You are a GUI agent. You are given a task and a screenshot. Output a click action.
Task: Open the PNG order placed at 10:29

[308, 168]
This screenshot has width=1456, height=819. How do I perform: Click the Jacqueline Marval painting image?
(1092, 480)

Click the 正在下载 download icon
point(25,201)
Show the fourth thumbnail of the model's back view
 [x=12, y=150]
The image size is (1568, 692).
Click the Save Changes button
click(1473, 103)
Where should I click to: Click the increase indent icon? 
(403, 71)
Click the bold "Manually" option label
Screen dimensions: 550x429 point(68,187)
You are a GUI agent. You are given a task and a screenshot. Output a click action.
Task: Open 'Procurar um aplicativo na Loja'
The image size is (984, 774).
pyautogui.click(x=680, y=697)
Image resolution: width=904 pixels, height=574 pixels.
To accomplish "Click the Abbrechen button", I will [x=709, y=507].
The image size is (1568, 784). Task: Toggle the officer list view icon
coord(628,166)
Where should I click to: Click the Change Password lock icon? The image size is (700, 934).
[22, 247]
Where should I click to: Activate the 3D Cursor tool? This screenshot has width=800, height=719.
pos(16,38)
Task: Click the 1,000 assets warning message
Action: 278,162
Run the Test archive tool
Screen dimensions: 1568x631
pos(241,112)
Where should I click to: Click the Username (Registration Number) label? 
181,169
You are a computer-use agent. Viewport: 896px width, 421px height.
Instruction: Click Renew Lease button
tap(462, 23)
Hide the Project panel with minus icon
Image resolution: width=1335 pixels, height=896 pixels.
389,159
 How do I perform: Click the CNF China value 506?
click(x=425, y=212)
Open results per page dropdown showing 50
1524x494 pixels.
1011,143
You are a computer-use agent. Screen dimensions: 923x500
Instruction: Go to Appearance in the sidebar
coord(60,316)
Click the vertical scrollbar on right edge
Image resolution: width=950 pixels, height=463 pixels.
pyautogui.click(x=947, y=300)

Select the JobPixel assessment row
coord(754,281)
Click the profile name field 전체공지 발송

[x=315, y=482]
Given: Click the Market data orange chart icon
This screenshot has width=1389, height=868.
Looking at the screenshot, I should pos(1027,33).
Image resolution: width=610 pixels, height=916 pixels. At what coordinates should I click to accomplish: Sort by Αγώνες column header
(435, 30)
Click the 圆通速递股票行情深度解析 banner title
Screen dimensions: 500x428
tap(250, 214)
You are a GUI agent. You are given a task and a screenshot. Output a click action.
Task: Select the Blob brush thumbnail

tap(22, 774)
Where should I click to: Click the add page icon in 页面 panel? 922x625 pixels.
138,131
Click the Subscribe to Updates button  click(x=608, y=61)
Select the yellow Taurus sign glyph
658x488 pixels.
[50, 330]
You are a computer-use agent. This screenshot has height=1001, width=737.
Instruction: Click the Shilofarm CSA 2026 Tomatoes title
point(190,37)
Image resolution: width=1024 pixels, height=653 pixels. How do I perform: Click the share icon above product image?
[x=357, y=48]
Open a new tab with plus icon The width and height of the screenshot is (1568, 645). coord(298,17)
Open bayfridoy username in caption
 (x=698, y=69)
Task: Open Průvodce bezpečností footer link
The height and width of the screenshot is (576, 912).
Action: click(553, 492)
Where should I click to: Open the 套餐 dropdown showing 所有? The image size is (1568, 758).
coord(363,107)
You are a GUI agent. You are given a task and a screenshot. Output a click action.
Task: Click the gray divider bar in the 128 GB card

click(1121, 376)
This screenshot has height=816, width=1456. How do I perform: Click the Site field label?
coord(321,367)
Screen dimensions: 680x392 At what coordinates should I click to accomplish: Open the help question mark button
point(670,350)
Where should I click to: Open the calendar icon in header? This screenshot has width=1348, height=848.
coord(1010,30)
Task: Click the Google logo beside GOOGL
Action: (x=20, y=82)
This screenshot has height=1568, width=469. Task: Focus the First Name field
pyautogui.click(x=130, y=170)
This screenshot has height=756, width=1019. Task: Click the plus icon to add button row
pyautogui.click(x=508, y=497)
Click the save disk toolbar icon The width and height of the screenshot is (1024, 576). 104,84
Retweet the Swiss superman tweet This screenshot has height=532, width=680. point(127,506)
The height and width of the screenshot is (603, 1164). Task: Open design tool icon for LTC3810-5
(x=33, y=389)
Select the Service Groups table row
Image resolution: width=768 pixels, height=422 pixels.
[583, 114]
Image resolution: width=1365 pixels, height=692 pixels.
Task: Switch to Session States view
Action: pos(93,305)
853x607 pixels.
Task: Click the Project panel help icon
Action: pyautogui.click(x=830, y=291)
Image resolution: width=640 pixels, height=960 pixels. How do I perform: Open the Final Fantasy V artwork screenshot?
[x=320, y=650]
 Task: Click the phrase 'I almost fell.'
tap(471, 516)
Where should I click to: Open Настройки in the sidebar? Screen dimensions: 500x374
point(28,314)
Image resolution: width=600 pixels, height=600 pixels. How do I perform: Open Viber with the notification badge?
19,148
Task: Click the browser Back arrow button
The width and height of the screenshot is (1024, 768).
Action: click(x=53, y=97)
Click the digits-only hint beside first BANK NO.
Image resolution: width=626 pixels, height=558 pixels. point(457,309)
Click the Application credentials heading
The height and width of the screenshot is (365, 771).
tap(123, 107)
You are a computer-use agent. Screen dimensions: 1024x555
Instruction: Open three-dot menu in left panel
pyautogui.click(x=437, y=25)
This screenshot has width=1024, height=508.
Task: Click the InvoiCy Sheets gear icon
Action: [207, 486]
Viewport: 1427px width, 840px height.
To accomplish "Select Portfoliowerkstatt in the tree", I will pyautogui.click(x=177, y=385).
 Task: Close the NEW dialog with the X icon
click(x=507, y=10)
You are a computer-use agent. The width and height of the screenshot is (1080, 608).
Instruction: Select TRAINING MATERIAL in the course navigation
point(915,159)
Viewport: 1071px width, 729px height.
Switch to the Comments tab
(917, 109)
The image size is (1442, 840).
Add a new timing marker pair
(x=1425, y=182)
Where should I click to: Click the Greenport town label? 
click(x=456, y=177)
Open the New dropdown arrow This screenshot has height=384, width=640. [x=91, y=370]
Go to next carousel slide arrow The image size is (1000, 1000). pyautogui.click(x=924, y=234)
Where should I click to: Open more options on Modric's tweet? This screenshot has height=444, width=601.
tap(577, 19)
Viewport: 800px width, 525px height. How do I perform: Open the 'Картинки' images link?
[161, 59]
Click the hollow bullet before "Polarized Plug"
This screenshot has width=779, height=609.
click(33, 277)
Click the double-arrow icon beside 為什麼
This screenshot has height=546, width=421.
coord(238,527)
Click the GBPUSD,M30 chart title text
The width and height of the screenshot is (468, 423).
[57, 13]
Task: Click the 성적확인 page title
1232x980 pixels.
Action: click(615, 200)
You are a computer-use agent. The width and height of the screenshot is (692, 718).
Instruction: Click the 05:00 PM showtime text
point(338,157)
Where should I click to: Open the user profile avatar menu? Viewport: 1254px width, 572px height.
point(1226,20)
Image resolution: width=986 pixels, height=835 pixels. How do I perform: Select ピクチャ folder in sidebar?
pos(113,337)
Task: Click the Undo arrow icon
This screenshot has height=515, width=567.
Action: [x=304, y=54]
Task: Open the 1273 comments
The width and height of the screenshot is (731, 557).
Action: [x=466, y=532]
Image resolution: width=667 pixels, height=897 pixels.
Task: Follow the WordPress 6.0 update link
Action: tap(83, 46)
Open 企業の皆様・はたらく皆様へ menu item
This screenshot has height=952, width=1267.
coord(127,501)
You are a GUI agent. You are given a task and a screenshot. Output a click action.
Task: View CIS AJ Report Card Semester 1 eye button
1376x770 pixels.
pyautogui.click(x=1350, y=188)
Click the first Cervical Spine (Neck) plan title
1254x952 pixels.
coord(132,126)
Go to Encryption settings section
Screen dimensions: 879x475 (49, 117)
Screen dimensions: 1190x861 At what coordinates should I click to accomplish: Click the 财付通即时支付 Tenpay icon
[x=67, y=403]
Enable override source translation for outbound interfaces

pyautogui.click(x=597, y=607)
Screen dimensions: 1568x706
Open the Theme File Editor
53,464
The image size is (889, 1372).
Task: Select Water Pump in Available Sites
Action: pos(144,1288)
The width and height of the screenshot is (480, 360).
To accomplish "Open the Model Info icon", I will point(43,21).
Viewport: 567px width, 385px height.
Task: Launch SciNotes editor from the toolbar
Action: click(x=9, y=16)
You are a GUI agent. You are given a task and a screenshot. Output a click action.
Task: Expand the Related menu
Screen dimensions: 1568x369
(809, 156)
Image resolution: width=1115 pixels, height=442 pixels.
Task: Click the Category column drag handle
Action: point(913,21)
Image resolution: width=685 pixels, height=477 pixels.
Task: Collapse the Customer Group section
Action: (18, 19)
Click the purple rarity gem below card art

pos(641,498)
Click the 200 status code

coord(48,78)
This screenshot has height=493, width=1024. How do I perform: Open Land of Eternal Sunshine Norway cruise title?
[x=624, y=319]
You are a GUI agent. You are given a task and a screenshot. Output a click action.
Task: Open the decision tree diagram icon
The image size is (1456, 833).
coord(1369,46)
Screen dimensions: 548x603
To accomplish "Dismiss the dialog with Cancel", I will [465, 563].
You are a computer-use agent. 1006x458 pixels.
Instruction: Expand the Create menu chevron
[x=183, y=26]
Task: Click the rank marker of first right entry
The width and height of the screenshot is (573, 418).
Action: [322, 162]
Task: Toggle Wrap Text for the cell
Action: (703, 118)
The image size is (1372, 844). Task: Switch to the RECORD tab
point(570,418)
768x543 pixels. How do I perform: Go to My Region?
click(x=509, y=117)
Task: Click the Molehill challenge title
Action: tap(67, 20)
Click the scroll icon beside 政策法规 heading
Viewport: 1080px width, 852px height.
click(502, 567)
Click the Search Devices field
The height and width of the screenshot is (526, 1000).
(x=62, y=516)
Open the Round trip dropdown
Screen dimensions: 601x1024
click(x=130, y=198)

◇ ◇ ◇ ◇

**What you are asked to do:**
Scan the records for lines with the string "tree". Give the number of such lines and nothing else.

**Finished exercise:**
2